→ Records from a dataset
○ ○ ○ ○ ○ ○ ○

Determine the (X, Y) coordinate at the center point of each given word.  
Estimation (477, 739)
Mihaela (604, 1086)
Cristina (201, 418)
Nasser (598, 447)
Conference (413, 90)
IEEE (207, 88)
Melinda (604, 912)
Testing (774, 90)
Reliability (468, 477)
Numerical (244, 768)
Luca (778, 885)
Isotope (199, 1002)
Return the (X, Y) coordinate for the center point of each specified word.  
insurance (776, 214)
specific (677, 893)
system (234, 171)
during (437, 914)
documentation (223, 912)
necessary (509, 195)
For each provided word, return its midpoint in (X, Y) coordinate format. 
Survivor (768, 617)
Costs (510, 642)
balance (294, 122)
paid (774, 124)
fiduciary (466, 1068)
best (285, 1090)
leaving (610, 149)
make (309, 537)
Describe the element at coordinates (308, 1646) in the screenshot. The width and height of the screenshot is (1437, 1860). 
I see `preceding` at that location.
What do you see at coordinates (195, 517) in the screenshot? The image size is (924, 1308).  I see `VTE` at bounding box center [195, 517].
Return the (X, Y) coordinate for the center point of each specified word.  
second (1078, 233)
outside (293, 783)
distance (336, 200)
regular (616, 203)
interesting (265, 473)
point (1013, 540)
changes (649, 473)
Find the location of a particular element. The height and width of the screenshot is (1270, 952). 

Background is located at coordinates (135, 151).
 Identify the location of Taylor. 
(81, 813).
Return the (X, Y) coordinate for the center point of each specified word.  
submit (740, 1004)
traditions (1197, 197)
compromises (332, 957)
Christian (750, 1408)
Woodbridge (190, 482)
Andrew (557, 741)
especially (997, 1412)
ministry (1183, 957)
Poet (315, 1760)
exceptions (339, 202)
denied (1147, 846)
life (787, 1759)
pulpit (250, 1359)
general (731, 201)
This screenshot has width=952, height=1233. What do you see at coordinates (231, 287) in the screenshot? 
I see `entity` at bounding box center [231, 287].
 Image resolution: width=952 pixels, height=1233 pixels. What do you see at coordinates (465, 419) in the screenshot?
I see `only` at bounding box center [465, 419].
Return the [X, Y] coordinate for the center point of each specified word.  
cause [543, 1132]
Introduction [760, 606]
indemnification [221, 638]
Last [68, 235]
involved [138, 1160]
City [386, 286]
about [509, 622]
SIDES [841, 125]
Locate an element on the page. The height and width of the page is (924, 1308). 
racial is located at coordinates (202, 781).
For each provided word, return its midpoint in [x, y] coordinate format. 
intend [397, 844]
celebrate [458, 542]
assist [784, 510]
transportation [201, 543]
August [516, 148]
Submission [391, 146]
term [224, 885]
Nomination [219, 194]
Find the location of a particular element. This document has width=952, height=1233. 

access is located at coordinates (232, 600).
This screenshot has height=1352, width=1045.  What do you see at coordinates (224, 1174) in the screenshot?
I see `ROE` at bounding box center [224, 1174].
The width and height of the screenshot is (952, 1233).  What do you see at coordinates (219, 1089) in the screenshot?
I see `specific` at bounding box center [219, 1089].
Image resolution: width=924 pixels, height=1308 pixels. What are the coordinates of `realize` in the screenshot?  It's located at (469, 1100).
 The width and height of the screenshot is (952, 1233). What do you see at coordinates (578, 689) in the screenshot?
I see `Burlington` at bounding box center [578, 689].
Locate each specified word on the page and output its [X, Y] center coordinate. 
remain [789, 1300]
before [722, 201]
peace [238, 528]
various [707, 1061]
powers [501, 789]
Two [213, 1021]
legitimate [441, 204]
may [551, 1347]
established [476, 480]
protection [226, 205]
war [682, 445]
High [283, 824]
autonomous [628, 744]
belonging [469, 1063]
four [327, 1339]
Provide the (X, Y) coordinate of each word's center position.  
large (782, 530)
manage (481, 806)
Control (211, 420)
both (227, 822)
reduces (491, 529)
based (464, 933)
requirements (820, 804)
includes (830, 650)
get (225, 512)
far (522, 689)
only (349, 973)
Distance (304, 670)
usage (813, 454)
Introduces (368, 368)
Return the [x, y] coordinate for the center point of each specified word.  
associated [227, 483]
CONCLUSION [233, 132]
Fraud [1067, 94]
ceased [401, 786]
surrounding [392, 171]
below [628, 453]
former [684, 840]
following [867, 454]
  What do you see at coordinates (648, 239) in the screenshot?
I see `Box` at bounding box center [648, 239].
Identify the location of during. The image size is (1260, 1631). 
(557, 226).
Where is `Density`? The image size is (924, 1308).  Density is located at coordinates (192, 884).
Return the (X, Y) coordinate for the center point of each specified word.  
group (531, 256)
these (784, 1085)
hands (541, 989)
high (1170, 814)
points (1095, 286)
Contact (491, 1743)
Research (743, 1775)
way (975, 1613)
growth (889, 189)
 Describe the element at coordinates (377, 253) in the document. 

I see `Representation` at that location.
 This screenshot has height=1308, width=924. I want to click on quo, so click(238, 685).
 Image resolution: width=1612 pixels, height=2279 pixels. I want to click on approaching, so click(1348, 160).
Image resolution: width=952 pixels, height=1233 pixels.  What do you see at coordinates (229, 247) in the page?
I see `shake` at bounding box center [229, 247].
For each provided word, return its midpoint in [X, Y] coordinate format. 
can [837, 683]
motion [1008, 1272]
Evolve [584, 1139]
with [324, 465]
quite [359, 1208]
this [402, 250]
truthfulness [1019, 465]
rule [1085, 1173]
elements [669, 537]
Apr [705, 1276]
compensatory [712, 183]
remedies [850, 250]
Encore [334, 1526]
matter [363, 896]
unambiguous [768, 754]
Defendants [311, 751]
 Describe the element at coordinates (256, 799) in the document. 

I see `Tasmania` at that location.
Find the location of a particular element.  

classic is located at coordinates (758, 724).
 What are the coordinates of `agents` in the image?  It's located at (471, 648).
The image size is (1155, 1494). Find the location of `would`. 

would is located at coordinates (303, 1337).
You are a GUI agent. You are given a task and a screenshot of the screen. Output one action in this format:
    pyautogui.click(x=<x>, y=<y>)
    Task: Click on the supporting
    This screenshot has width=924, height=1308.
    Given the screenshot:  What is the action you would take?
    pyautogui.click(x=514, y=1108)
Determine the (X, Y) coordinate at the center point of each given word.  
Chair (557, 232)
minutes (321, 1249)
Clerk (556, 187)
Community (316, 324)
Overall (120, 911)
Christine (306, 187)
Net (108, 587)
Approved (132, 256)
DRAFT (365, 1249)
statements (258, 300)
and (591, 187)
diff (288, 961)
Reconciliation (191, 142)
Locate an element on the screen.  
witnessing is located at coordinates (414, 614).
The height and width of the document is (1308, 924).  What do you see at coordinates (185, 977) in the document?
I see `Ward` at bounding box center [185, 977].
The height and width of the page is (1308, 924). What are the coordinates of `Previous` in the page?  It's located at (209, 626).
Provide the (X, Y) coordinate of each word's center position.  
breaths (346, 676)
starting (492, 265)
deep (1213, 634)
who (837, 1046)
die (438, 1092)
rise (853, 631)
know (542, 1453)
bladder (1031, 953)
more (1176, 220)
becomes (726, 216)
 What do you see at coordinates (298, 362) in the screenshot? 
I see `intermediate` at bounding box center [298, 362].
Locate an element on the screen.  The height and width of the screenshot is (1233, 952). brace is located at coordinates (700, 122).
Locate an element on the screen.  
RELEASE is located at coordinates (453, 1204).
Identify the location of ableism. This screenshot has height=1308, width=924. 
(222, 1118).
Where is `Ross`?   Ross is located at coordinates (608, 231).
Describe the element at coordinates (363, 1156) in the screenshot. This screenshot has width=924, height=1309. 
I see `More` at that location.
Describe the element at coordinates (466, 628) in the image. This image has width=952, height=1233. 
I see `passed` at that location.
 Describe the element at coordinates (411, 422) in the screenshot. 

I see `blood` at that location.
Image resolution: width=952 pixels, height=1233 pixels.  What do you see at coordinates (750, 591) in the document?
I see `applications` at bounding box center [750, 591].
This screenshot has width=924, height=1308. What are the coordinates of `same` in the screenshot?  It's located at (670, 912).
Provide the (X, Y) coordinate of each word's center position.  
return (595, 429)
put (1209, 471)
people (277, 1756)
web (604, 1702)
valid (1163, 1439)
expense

○ ○ ○ ○ ○ ○ ○

→ Set task
Convert everything from the start of the material down to the line containing "general (731, 201)" into a JSON list of strings, one string per line, leaving out blank lines.

→ Full output
[
  "Determine the (X, Y) coordinate at the center point of each given word.  ",
  "Estimation (477, 739)",
  "Mihaela (604, 1086)",
  "Cristina (201, 418)",
  "Nasser (598, 447)",
  "Conference (413, 90)",
  "IEEE (207, 88)",
  "Melinda (604, 912)",
  "Testing (774, 90)",
  "Reliability (468, 477)",
  "Numerical (244, 768)",
  "Luca (778, 885)",
  "Isotope (199, 1002)",
  "Return the (X, Y) coordinate for the center point of each specified word.  ",
  "insurance (776, 214)",
  "specific (677, 893)",
  "system (234, 171)",
  "during (437, 914)",
  "documentation (223, 912)",
  "necessary (509, 195)",
  "For each provided word, return its midpoint in (X, Y) coordinate format. ",
  "Survivor (768, 617)",
  "Costs (510, 642)",
  "balance (294, 122)",
  "paid (774, 124)",
  "fiduciary (466, 1068)",
  "best (285, 1090)",
  "leaving (610, 149)",
  "make (309, 537)",
  "Describe the element at coordinates (308, 1646) in the screenshot. The width and height of the screenshot is (1437, 1860). ",
  "I see `preceding` at that location.",
  "What do you see at coordinates (195, 517) in the screenshot? The image size is (924, 1308).  I see `VTE` at bounding box center [195, 517].",
  "Return the (X, Y) coordinate for the center point of each specified word.  ",
  "second (1078, 233)",
  "outside (293, 783)",
  "distance (336, 200)",
  "regular (616, 203)",
  "interesting (265, 473)",
  "point (1013, 540)",
  "changes (649, 473)",
  "Find the location of a particular element. The height and width of the screenshot is (1270, 952). ",
  "Background is located at coordinates (135, 151).",
  " Identify the location of Taylor. ",
  "(81, 813).",
  "Return the (X, Y) coordinate for the center point of each specified word.  ",
  "submit (740, 1004)",
  "traditions (1197, 197)",
  "compromises (332, 957)",
  "Christian (750, 1408)",
  "Woodbridge (190, 482)",
  "Andrew (557, 741)",
  "especially (997, 1412)",
  "ministry (1183, 957)",
  "Poet (315, 1760)",
  "exceptions (339, 202)",
  "denied (1147, 846)",
  "life (787, 1759)",
  "pulpit (250, 1359)",
  "general (731, 201)"
]